In the wake of the rampant spread of the COVID-19, a three-judge bench of the Supreme Court, headed by Chief Justice SA Bobde, has asked all State and UT Governments to set up high-level committees to consider the release of all prisoners for four to six weeks, so as to prevent overcrowding of prisons, and practice social distancing. These committees will be responsible for deciding and selecting the prisoners to be given bail/parole on several factors such as the nature and severity of their crime, the number of years of the sentence along with any other factors that they might think are relevant. This committee shall include the Principal Secretary of the Home Department, the Chairman of the State Legal Services Authority, and the Director General of Prisons.
Chief Justice Bobde suggested that all prisoners convicted of/charged with offences with a term of seven years or less should be given parole so as to reduce the risk of transmission of the Coronavirus, which is known to be an extremely contagious virus, and the human to human transmission rate of the same is seen to be very high. Under such circumstances, it only makes sense for the prisoners to be removed from the overloaded prisons and decongest the prisons.
The Apex Court expressed its concern regarding the overpopulated prisons in India, and quoting data from one of the reports of the National Crime Records Bureau stated that the occupancy rate of the Indian prisons currently lies at 117.6%, and in states like Uttar Pradesh and Sikkim, the occupancy rate is as high as 176.5% and 157.3% respectively.
The worsening health crisis in the country has compelled the Supreme Court to take such a decision, which will impact a huge number of prisoners.

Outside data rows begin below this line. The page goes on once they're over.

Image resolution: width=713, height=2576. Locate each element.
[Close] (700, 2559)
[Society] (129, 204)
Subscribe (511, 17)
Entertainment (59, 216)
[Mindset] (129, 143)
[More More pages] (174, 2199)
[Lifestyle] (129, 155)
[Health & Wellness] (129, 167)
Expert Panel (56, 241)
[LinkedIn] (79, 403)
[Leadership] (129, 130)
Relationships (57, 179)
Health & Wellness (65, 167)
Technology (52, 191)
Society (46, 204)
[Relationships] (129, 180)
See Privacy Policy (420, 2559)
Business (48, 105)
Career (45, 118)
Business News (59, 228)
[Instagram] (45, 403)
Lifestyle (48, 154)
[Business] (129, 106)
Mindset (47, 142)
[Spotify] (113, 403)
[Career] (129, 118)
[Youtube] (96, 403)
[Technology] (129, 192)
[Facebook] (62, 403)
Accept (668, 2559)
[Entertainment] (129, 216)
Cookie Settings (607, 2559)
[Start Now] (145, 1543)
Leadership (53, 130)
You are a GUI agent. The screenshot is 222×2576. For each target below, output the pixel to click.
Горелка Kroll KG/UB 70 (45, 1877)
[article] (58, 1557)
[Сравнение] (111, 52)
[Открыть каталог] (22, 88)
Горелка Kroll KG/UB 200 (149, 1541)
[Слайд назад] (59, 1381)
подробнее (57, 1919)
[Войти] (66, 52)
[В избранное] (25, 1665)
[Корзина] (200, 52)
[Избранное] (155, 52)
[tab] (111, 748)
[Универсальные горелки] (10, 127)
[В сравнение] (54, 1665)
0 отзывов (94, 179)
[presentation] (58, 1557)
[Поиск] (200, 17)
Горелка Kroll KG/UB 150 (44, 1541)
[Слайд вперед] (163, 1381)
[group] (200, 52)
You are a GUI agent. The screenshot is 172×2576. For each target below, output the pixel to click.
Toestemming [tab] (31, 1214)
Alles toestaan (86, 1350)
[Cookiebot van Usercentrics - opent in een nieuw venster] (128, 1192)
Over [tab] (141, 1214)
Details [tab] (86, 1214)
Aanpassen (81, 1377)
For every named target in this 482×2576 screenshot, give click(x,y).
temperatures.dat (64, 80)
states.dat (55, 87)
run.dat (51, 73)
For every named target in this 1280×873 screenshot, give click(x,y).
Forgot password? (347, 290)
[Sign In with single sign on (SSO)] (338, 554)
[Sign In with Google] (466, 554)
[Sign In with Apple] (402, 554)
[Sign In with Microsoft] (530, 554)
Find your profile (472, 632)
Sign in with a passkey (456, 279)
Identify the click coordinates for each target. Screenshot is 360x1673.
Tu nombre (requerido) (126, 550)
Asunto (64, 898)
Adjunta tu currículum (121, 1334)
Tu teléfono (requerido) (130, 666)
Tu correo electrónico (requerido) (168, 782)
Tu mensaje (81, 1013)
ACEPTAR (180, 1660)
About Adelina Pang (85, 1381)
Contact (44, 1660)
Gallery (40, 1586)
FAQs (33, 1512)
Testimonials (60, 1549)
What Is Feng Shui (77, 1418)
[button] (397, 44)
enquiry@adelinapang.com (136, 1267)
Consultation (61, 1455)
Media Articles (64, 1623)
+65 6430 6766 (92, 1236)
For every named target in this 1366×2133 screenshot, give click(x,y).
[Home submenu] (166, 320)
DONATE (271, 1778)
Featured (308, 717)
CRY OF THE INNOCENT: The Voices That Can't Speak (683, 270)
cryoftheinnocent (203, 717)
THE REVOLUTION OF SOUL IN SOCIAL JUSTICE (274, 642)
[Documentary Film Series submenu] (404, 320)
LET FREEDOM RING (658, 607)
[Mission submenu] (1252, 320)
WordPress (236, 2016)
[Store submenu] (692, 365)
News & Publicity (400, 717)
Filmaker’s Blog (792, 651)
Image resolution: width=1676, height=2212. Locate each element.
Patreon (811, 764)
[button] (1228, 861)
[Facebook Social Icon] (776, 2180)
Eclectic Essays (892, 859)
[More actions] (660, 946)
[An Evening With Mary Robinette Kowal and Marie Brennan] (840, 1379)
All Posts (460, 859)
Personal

Currently, approximately 4,66,084 inmates reside in the 1,339 prisons in the country. The court has been on its toes, making sure that no delays are made in transferring any sick or symptomatic prisoners to medical facilities. Recently, the Court also took cognizance when 11,000 prisoners were moved to the less congested prisons of Jharkhand.
This, however, brings up the obvious question. Isn't moving the prisoners in this period of complete lockdown itself violative of the practice of social distancing?
The court has also taken into consideration the possibility of outside transmission, and hence has put a pause on the physical presence of the undertrials before the Court and has resorted to videoconferencing for all purposes. There is complete ban on any kind of movement of the prisoners except for movement done for the purpose of decongestion. The Court has also mandated that any sick patients shall be offered medical assistance immediately. They will also be tested for the Virus before being allowed to enter the jail.
It is a well thought out move on the part of the Supreme Court, since the Hon’ble court has not only taken into consideration the right to life and quality of life of the prisoners, which is enshrined under Article 21 of the Indian Constitution, but has also made sure to enlist all necessary precautions that need to be made so as to stop the spreading of this virus due to any carelessness in the execution of the same. The court has asked the State committees to also set up a monitoring team at the State level to ensure that all directives issued by the court are strictly followed.
Now, many might wonder, what about the crime rates? Isn’t it unsafe to let out a convicted criminal out on the streets?
While studying the data on the website of NCRB, it was found that in the year 2013, 34.71% of offenders were prone to recidivism, and were habitual offenders. While this may not be a pleasing statistic, it is to be remembered that the Hon’ble Apex Court is taking every step to make sure that these prisoners do not falter, and remain safe in the lockdown that has been imposed amidst the COVID-19 pandemic.